A block of data:
------------

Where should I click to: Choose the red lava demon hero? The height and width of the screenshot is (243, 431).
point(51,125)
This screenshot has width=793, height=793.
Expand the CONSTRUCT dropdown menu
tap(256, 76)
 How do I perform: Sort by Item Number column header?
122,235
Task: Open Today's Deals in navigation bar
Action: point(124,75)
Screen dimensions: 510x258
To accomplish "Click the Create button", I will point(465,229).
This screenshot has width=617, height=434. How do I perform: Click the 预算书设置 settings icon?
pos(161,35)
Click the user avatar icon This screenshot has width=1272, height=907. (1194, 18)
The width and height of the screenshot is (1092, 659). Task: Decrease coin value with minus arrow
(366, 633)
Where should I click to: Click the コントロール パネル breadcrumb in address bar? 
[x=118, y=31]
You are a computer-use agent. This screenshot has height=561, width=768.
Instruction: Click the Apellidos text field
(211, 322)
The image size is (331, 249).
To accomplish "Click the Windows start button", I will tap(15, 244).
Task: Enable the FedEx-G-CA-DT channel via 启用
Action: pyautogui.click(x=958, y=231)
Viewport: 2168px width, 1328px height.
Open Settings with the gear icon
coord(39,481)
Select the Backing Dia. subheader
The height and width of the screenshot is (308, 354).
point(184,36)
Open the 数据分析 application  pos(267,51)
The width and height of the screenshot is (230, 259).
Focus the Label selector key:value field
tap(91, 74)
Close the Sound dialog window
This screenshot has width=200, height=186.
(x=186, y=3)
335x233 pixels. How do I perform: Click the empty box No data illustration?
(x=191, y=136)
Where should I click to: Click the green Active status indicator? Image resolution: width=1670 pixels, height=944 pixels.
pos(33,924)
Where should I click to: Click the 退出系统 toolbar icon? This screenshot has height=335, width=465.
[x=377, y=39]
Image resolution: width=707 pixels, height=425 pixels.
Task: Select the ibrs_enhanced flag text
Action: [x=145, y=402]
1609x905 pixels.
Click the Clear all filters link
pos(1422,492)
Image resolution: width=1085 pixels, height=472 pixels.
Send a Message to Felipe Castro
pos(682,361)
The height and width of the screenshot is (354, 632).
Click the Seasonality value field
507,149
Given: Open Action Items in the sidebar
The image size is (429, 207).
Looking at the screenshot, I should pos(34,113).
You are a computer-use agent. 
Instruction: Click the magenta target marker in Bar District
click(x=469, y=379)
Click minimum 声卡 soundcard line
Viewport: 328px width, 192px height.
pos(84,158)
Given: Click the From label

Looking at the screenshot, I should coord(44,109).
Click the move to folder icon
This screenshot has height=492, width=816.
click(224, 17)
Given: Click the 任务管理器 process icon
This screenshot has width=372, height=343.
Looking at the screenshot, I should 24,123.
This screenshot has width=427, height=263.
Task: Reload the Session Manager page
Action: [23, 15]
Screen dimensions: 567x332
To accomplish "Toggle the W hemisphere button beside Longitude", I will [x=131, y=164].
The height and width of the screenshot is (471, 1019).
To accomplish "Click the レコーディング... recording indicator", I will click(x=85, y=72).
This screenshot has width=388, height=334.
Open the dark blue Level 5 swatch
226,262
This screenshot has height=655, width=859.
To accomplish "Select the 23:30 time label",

------------

Exercise prompt:
Copy the lines of the listing verbatim, beginning with its first line and ending with the line containing "Open the 数据分析", inclusive.

Answer to this exercise:
Where should I click to: Choose the red lava demon hero? The height and width of the screenshot is (243, 431).
point(51,125)
This screenshot has width=793, height=793.
Expand the CONSTRUCT dropdown menu
tap(256, 76)
 How do I perform: Sort by Item Number column header?
122,235
Task: Open Today's Deals in navigation bar
Action: point(124,75)
Screen dimensions: 510x258
To accomplish "Click the Create button", I will point(465,229).
This screenshot has width=617, height=434. How do I perform: Click the 预算书设置 settings icon?
pos(161,35)
Click the user avatar icon This screenshot has width=1272, height=907. (1194, 18)
The width and height of the screenshot is (1092, 659). Task: Decrease coin value with minus arrow
(366, 633)
Where should I click to: Click the コントロール パネル breadcrumb in address bar? 
[x=118, y=31]
You are a computer-use agent. This screenshot has height=561, width=768.
Instruction: Click the Apellidos text field
(211, 322)
The image size is (331, 249).
To accomplish "Click the Windows start button", I will tap(15, 244).
Task: Enable the FedEx-G-CA-DT channel via 启用
Action: pyautogui.click(x=958, y=231)
Viewport: 2168px width, 1328px height.
Open Settings with the gear icon
coord(39,481)
Select the Backing Dia. subheader
The height and width of the screenshot is (308, 354).
point(184,36)
Open the 数据分析 application  pos(267,51)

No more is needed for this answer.